++++ Exercise inputs ++++

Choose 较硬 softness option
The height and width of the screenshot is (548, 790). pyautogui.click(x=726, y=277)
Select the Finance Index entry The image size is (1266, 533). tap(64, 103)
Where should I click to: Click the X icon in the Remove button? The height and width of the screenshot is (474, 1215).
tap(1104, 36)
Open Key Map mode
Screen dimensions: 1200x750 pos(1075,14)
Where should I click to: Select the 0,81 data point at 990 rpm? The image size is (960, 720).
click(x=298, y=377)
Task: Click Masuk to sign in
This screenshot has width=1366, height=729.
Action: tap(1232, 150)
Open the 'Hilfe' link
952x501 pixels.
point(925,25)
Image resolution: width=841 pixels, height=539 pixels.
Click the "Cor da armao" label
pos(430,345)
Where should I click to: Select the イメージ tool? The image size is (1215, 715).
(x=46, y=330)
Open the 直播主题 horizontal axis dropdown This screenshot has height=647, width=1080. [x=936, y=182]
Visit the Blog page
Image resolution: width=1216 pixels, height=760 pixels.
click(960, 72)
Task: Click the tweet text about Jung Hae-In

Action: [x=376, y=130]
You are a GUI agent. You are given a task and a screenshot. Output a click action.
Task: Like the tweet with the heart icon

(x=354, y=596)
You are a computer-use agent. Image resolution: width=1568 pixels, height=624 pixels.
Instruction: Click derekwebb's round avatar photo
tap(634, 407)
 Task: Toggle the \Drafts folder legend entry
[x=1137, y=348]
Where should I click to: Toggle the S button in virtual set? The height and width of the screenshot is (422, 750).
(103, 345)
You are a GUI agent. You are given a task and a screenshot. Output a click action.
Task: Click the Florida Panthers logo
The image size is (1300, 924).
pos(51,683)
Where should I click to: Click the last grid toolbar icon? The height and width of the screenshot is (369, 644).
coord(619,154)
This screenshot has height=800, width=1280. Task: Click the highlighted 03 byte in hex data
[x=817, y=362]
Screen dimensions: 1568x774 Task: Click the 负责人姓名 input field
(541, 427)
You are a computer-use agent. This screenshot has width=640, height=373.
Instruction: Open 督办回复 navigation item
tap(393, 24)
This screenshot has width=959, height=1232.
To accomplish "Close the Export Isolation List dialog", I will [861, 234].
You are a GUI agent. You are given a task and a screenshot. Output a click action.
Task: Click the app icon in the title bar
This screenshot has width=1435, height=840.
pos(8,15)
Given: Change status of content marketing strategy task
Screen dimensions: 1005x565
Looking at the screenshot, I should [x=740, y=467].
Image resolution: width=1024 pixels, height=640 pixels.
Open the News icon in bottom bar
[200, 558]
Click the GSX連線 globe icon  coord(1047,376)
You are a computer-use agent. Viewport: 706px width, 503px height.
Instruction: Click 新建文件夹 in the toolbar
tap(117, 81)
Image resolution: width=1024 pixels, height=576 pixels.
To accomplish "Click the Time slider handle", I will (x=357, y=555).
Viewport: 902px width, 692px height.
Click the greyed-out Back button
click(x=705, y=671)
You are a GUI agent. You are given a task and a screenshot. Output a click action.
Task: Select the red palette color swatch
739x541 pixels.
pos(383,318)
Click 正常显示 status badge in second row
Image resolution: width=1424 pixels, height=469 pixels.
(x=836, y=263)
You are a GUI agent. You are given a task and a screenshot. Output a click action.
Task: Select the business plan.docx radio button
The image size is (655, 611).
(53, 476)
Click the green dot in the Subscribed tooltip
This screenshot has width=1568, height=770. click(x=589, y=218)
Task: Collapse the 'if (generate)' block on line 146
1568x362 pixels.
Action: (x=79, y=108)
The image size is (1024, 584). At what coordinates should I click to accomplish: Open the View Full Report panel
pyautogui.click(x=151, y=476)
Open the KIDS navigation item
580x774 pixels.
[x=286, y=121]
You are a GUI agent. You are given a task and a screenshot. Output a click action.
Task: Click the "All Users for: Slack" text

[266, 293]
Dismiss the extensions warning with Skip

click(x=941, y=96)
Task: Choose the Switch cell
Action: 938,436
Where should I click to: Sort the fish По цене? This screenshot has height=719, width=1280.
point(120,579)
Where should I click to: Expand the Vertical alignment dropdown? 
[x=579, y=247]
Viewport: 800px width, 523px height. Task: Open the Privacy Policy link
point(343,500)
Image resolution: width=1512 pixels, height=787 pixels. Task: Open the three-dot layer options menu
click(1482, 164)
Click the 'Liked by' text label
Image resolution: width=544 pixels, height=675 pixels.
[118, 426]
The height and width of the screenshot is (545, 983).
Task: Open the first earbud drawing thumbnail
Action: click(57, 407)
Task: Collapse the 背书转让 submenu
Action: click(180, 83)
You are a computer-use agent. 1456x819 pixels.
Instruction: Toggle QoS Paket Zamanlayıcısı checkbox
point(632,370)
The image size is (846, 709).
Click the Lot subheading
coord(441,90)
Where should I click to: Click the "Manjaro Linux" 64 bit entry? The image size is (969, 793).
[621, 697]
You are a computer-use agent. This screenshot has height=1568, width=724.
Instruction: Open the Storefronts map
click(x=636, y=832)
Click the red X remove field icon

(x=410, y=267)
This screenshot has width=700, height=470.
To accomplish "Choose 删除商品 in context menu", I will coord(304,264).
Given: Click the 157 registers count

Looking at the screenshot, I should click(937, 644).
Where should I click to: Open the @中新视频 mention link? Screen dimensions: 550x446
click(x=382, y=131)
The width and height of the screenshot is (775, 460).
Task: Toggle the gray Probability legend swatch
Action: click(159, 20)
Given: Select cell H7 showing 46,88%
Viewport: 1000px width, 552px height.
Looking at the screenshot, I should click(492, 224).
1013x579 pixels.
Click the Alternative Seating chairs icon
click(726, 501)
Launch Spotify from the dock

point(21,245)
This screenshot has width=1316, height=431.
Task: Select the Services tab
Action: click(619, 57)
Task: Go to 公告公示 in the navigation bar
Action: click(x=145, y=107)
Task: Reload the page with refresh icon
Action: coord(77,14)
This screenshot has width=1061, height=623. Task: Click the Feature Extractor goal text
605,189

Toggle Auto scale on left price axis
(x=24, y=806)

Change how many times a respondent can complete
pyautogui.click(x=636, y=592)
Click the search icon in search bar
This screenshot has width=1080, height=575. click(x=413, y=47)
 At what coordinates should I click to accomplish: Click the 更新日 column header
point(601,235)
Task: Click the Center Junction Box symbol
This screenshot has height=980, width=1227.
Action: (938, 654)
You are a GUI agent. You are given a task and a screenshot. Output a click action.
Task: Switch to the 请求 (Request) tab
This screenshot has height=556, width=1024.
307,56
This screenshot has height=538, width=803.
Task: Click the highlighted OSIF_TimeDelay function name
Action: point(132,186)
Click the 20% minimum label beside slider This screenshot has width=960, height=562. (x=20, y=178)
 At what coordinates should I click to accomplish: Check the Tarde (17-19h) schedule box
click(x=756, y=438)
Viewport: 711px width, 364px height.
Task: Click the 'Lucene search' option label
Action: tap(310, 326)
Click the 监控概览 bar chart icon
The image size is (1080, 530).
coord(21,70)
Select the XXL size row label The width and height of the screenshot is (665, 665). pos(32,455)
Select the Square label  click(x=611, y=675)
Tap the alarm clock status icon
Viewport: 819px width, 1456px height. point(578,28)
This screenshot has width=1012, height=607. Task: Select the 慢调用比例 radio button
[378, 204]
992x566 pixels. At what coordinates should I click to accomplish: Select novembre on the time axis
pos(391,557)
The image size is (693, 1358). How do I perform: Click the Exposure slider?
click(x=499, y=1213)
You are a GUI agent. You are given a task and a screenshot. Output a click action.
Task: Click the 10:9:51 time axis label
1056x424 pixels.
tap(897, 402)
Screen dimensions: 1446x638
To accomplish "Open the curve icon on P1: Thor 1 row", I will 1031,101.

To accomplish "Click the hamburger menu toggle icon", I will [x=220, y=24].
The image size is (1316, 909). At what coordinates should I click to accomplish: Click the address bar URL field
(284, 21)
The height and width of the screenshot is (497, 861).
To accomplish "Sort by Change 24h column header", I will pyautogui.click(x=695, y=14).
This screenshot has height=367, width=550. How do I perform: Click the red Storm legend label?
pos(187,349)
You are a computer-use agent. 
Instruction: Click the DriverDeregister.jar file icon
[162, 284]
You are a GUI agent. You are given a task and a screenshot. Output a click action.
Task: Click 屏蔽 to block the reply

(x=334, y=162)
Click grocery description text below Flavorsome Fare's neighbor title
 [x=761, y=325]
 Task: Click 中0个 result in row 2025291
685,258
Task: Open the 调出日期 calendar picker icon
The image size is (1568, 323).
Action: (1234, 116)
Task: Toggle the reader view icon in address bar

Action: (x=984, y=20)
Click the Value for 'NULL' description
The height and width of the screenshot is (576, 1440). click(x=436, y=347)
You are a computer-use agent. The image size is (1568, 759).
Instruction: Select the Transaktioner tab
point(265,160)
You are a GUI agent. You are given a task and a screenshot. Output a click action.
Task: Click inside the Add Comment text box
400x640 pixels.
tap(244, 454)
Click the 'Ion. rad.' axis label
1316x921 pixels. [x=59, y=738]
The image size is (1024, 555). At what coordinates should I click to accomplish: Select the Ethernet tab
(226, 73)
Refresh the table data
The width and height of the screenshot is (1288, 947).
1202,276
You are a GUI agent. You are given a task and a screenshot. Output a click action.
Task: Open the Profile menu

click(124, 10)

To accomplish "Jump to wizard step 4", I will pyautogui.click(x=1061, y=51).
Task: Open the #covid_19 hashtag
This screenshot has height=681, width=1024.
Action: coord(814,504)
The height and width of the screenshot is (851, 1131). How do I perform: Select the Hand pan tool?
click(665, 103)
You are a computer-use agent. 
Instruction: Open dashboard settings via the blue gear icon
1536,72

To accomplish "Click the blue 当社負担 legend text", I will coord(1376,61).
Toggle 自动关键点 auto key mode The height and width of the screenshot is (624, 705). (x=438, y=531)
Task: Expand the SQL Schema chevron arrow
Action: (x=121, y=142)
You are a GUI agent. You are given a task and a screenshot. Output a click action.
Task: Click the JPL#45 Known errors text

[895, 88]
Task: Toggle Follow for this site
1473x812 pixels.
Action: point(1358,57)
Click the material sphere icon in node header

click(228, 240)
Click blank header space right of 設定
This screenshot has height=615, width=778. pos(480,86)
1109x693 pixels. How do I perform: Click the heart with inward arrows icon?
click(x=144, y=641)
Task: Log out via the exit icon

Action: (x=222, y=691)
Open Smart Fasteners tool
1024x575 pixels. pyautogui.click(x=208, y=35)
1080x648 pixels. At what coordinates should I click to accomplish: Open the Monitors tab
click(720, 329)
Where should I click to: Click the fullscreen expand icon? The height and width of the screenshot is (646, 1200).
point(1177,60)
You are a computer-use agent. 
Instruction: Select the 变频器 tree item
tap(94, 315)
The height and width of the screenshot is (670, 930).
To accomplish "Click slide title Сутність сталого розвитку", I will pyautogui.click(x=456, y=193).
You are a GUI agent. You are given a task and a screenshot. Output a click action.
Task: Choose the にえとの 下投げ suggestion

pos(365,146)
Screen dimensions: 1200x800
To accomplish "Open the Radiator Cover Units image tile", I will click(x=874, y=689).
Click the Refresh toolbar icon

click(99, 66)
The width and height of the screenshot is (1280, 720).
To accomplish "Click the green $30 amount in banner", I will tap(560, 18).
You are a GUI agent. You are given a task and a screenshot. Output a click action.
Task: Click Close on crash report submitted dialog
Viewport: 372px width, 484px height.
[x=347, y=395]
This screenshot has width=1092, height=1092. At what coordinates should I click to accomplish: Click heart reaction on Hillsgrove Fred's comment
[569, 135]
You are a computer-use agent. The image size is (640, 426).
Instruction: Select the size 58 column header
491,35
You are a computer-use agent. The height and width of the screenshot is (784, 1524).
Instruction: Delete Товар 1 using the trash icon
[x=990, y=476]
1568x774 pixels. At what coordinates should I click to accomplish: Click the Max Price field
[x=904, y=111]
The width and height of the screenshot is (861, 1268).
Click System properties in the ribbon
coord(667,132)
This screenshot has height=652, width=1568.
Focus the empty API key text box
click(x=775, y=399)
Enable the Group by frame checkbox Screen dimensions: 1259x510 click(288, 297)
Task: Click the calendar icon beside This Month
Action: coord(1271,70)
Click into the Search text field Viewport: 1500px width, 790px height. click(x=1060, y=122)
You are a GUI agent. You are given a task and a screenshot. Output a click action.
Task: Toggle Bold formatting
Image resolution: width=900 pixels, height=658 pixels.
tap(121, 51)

++++

### [Problem description]
Give the count of lines in the listing that contain the word "dialog". No explanation is wanted.

### [Completed task]
2